>>>>

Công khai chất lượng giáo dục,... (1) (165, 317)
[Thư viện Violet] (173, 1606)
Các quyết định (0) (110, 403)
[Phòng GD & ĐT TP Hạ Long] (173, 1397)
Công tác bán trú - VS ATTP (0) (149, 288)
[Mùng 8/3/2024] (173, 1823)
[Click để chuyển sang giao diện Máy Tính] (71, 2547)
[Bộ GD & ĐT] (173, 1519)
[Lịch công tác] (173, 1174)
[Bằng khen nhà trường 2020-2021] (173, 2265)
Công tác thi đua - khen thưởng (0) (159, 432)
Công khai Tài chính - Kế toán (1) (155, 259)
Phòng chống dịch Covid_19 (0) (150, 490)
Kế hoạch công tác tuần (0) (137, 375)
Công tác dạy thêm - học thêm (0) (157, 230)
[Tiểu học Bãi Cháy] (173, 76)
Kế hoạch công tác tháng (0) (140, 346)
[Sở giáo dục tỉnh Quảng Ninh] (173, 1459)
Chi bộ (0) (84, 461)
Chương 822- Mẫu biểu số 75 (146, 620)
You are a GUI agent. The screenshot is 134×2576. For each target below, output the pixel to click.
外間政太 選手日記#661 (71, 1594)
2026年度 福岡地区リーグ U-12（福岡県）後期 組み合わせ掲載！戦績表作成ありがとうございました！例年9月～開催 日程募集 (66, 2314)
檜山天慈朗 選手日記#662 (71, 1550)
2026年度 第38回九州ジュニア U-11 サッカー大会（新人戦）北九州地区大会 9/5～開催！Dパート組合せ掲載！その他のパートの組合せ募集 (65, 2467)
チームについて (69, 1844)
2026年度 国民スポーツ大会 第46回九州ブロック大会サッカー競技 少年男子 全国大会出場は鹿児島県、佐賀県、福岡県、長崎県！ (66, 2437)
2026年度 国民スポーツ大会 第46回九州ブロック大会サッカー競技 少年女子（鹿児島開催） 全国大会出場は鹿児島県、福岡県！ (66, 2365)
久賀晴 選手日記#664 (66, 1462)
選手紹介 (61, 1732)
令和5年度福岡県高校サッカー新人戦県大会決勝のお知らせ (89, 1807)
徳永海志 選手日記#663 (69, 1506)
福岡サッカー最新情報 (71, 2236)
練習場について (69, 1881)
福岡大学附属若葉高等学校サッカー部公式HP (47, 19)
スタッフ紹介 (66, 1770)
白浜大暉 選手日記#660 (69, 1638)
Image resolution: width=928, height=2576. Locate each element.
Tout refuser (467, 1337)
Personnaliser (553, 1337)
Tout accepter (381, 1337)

<<<<

Restate the listing word for word, but only from its first line through the line with "[Bộ GD & ĐT] (173, 1519)", keeping both end lines.

ANSWER SECTION:
Công khai chất lượng giáo dục,... (1) (165, 317)
[Thư viện Violet] (173, 1606)
Các quyết định (0) (110, 403)
[Phòng GD & ĐT TP Hạ Long] (173, 1397)
Công tác bán trú - VS ATTP (0) (149, 288)
[Mùng 8/3/2024] (173, 1823)
[Click để chuyển sang giao diện Máy Tính] (71, 2547)
[Bộ GD & ĐT] (173, 1519)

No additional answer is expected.